A estimativa de julho para a safra nacional de grãos é de novo recorde.

A produção do milho primeira safra alcançou 31,2 milhões de toneladas, um aumento de 1,0% em relação ao estimado no mês anterior e que reflete as reavaliações positivas em Mato Grosso (7,1%), Rio Grande do Sul (0,4%), Paraná (2,6%), São Paulo (2,5%), Pará (2,2%), Tocantins (1,7%), Ceará (12,9%), Rio Grande do Norte (4,8%) e Alagoas (4,4%).

A Companhia Nacional de Abastecimento (Conab), como tem sido praxe, também lançou sua estimativa nesta quinta.

A produção do milho segunda safra deve alcançar 68,2 milhões de toneladas, alta de 2,1% em relação ao mês anterior. O crescimento equivale a um aumento de 1,7 milhão de toneladas em julho ante a estimativa de junho, com 200 mil toneladas a mais na primeira safra e 1,5 milhão de toneladas a mais na segunda safra. A produtividade pode alcançar 3,3 mil kg/ha, 14,3% maior do que o obtido em 15/16 e a área plantada deve ser de 9,3 milhões de hectares, somente 1,9% maior do que anteriormente.

Em relação ao feijão, a Conab previu produção total de 3,4 milhões de toneladas, em uma área de 3,1 milhões de hectares. Já a produção subiu 19,7% para a soja, 16,3% para o arroz e 56,1% para o milho.


Na avaliação do pesquisador do IBGE Carlos Antonio Barradas, o crescente aumento nas estimativas de produção decorre do clima chuvoso "que beneficiou as lavouras, ao contrário de 2016, quando houve escassez de chuvas, principalmente no cerrado".

O Instituto Brasileiro de Geografia e Estatística (IBGE) também divulgou, nesta quinta-feira (10), a expectativa de produção de grãos e, assim como a Conab, prevê produção recorde.

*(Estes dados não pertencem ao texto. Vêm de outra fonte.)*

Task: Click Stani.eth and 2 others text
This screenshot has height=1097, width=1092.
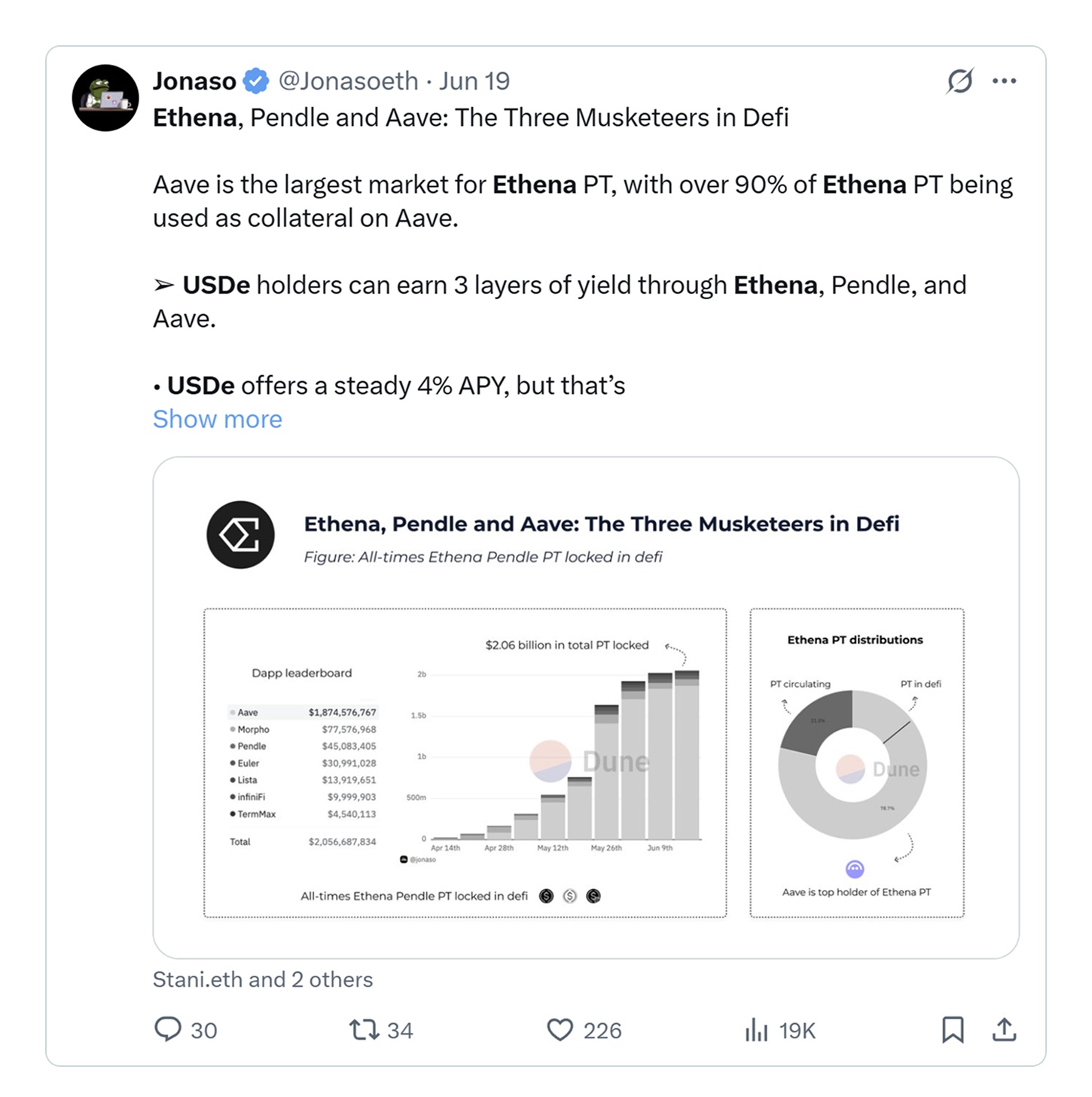Action: coord(263,979)
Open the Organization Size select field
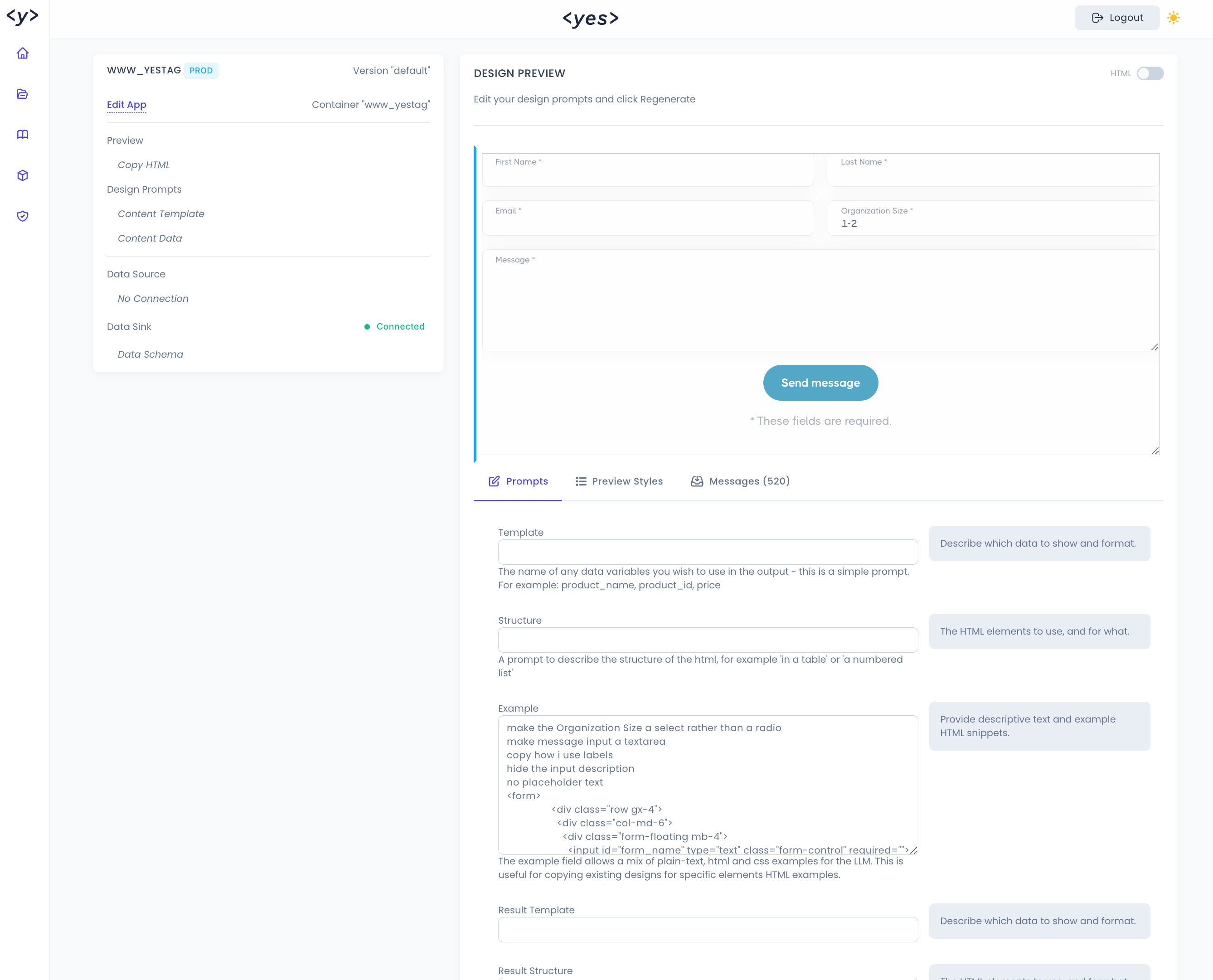 [993, 218]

No total, 60,7 milhões de hectares foram cultivados com grãos, segundo a Conab, apenas 0,1 por cento acima do previsto em julho.

A estimativa de julho de 2017 para a safra nacional de grãos chegou a um novo recorde: 242,1 milhões de toneladas, uma alta de 31,1% em relação ao ano passado e de 0,7% em relação ao prognóstico de junho. O número é levemente superior ao da última previsão de 237,2 milhões de toneladas, anunciada em maio.

O volume compreende uma primeira safra (verão) de 30,50 milhões de toneladas e uma segunda, a chamada "safrinha", atualmente em fase de colheita, de 66,68 milhões de toneladas. Ele enfatiza o papel do Brasil na produção mundial de alimentos, e ressalta: "a produção tem crescido principalmente devido aos ganhos de produtividade, sem que haja aumento substancial da área ocupada pelas lavouras". A produtividade média da leguminosa subiu de 2.870 para 3.362 kg/ha e a do milho total, de 4.178 para 5.563 kg/ha.